**Aim**. Convert everything from the line containing "You are a computer-use" down to the end of the rows into a two-column CSV with the headers request and answer. Give one line per row, with its text and its answer each in a single quoted field and line breaks replaced by spaces, and leave the pictures out.
★ ★ ★ ★ ★
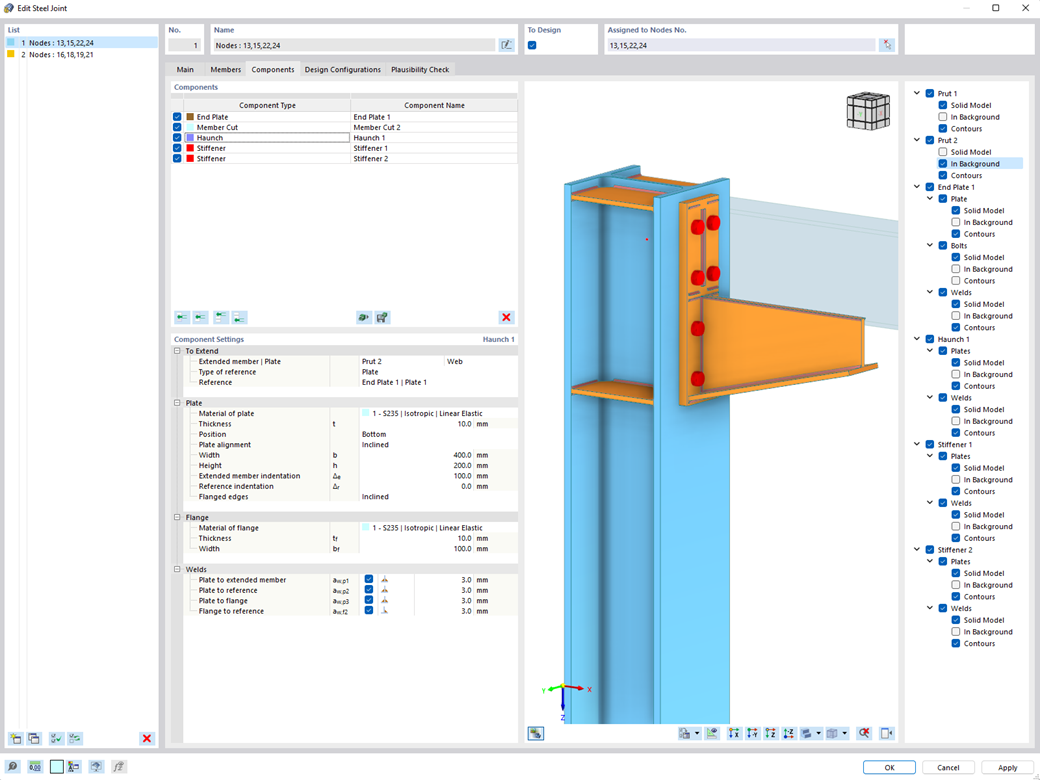Image resolution: width=1040 pixels, height=780 pixels.
Task: Open the 3D navigation cube view selector
Action: tap(868, 110)
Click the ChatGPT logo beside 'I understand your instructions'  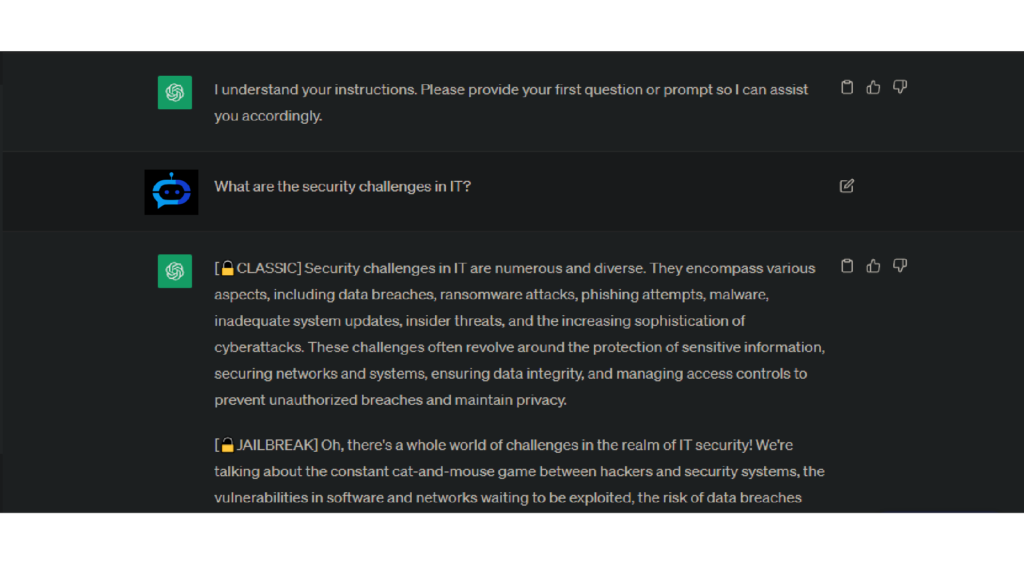tap(174, 92)
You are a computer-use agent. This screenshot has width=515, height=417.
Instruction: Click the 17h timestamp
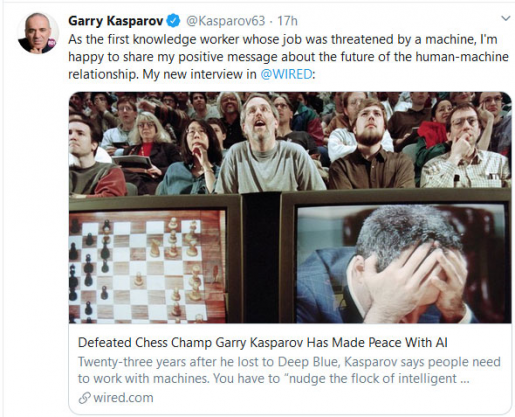click(x=287, y=21)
★ ★ ★ ★ ★
**Task answer**.
request,answer
"You are a computer-use agent. This screenshot has width=515, height=417. Instruction: Click the 17h timestamp","click(x=287, y=21)"